Cy Jung — [La Cocotte enchantée] 13e dimanche du temps ordinaireEt voilà que ce 13e dimanche du temps ordinaire nous fait découvrir que « C’est par la jalousie du diable que la mort est entrée dans le monde. » Bigre. Il convient de lire un peu plus de ce passage du Livre de la sagesse (tout un programme !) pour en tirer sens, car s’il suffit d’éliminer le diable pour que la mort n’existe plus, il va nous falloir succomber à toutes ces lois populistes qui visent à le chasser en assommant nos libertés.

« Dieu a créé l’homme pour l’incorruptibilité,
« il a fait de lui une image de sa propre identité.
« C’est par la jalousie du diable
« que la mort est entrée dans le monde ;
« ils en font l’expérience,
« ceux qui prennent parti pour lui. » (Sg 2, 23-24)
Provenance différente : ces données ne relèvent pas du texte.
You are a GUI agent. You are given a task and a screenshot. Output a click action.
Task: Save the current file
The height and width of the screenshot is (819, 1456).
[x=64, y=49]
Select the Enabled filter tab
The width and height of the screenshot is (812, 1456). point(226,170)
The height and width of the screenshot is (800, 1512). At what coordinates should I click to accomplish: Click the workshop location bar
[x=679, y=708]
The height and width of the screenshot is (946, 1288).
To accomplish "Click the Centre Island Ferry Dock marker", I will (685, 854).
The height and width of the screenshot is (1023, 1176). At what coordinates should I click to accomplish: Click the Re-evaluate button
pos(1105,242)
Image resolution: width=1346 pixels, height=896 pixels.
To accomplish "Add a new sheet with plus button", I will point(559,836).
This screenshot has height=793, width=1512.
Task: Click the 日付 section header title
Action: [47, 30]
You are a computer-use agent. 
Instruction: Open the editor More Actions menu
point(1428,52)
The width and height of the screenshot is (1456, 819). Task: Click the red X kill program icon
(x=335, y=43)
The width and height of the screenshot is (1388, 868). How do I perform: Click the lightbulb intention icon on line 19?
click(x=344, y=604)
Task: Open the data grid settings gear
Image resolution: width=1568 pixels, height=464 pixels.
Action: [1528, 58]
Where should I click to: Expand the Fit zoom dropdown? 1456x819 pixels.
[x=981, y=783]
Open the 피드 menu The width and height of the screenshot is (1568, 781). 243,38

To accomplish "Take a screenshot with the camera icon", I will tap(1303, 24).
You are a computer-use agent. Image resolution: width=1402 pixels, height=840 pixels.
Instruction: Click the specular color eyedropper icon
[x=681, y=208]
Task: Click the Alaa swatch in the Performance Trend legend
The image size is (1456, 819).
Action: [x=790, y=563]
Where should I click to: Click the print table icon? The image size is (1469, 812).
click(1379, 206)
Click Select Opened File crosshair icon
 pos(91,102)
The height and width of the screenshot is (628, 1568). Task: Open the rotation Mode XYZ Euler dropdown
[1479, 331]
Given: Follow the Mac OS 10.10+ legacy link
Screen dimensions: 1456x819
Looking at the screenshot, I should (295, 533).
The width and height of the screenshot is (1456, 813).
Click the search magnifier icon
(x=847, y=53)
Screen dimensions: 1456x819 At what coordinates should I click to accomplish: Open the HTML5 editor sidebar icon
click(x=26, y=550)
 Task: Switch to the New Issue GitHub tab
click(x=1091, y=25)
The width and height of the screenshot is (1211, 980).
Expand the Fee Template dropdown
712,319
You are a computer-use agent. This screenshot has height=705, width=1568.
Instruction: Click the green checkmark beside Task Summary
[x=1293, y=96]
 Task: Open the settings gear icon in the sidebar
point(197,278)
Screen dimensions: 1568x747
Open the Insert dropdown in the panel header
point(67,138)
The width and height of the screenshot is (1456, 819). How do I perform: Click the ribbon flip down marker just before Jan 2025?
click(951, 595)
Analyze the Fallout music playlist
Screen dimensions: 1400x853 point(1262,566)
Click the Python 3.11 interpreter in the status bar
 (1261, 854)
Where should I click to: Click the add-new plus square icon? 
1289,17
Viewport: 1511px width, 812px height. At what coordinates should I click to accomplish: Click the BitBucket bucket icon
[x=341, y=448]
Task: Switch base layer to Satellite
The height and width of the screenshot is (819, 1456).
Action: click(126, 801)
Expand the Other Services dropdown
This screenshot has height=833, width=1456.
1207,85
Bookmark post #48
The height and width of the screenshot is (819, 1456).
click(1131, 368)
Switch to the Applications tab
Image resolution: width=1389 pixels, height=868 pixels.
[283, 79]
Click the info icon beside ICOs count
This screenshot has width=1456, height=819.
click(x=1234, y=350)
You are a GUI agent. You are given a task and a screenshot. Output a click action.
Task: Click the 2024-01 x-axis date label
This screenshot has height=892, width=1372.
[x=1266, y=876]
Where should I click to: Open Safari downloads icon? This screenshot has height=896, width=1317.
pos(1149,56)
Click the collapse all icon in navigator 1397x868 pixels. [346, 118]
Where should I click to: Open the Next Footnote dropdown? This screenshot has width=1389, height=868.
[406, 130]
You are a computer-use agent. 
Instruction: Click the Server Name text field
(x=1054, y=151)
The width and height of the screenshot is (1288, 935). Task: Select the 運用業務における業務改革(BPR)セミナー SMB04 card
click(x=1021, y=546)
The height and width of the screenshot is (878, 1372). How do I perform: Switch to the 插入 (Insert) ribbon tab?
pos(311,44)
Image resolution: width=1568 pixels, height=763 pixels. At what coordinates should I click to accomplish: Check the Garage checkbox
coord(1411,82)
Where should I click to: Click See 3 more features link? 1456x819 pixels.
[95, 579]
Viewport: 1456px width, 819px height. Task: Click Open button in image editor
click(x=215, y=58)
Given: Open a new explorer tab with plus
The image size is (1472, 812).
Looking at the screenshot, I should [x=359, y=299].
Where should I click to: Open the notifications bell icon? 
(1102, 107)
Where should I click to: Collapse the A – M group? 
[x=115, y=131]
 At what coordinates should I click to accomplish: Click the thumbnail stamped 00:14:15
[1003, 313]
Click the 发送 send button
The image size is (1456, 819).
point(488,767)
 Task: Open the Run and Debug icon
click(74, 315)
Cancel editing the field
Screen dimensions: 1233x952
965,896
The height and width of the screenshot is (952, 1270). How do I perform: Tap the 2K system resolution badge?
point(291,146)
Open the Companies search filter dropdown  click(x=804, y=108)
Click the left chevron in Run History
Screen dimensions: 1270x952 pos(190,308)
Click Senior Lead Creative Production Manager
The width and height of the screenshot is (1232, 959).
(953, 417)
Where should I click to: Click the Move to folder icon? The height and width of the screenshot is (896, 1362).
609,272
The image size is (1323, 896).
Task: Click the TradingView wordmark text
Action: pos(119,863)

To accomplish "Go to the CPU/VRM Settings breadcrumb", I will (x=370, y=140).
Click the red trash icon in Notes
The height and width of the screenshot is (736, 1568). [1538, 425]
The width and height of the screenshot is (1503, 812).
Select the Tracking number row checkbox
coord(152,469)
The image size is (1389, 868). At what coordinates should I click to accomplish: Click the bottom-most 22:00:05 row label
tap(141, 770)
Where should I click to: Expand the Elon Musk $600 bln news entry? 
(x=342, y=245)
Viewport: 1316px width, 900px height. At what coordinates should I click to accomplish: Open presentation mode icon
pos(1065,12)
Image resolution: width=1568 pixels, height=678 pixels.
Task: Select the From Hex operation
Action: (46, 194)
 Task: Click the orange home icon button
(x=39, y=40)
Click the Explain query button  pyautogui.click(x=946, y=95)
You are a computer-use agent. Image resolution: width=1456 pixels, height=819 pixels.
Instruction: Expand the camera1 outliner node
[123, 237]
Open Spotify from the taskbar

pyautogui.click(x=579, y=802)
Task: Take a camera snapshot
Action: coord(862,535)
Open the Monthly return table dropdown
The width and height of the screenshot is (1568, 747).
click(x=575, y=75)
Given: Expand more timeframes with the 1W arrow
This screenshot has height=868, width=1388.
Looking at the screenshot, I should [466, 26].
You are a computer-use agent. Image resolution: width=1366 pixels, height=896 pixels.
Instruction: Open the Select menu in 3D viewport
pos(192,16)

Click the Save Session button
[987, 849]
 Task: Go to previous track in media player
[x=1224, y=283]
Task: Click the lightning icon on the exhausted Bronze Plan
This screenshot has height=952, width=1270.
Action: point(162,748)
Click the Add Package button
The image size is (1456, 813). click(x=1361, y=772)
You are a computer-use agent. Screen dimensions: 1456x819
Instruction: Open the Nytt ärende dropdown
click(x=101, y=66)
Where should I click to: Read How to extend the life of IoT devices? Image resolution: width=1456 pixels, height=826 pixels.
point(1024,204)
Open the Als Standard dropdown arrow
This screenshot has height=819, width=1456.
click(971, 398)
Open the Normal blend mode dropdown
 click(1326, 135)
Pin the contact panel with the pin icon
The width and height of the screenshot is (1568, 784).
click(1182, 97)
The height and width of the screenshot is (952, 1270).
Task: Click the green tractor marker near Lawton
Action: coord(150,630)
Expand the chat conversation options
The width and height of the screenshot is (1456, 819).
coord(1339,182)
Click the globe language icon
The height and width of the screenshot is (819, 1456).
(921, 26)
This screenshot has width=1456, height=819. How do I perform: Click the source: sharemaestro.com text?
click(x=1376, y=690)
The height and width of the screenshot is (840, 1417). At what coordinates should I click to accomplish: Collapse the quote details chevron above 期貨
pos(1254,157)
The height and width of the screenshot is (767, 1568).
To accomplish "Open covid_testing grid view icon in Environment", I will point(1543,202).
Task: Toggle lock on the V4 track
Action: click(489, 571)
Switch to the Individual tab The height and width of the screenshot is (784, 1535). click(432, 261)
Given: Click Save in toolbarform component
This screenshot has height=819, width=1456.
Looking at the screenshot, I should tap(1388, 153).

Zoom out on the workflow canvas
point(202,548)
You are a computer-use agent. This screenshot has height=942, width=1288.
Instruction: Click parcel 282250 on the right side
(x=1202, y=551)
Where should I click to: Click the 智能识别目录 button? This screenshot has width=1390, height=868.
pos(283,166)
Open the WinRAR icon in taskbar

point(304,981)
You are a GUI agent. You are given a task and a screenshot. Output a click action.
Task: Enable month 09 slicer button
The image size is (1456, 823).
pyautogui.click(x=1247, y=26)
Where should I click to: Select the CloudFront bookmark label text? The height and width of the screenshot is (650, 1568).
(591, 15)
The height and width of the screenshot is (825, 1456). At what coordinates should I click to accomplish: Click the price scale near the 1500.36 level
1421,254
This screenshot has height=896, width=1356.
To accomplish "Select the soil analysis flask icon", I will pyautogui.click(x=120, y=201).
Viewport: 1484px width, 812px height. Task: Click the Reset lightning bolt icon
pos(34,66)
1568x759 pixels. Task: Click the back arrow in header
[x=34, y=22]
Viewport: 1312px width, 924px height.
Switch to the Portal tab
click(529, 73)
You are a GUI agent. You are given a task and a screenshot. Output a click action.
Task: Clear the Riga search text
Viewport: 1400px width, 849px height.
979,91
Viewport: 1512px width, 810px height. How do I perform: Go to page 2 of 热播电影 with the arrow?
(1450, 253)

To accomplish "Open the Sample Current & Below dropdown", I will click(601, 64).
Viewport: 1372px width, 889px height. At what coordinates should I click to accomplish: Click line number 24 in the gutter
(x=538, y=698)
Ouf ! On peut continuer à nous indigner contre le traitement purement policier et militaire de ces attentats qui traduisent avant tout la fin d’un certain « ordre mondial », nous indigner contre le traitement purement carcéral de ces crimes et délits qui traduisent avant tout des désordres personnels emprunts de souffrance, nous indigner contre le traitement purement… purement… purement quoi ? Oui, comment « traiter la mort » quand elle est la simple issue de la vie, son écho, sa fin ?
— Nique la mort !
On ne parlait pas de ce genre de traitement Caddie, plus du moyen de l’éradiquer. La Sagesse nous invite à ne pas succomber aux charmes du diable, à ne pas « prendre parti pour lui ». Est-ce à dire que madame Simone avait vendu son âme au félon, elle et tous nos défunts, celles et ceux et hen que l’on aimait, que l’on aime, et qui nous manquent tant ? Qui pourrait croire une chose pareille ? Les ligues de vertu ? Les « catéchumènes de la correctitude » comme d’aucuns aiment à la dire ?
Même pas eux, sans doute, et même pas les pires de pire qu’eux, ceux qui dispensent la mort comme Jésus distribuait les pains. Non, personne ne peut y croire et la Cocotte enchantée, pourtant prompte à sortir son missel, peine à faire passer le chagrin dans la Cafetière pas plus d’ailleurs qu’elle n’arrive à bien digérer les enfants perdus dans la Terrine et les personnes sacrifiées dans la Crêpière. Heureusement, il lui reste la Friteuse pour préparer un bon beignet de comptoir qu’elle oublie très vite pour nous servir dans le Wok la graine qui nourrit le diable.
Le diable, encore. La mort, décidément. La Faucheuse. Elle nous touche cette semaine. Tant qu’elle ne nous prend pas…
À plus !

Information publiée le dimanche 28 juin 2015.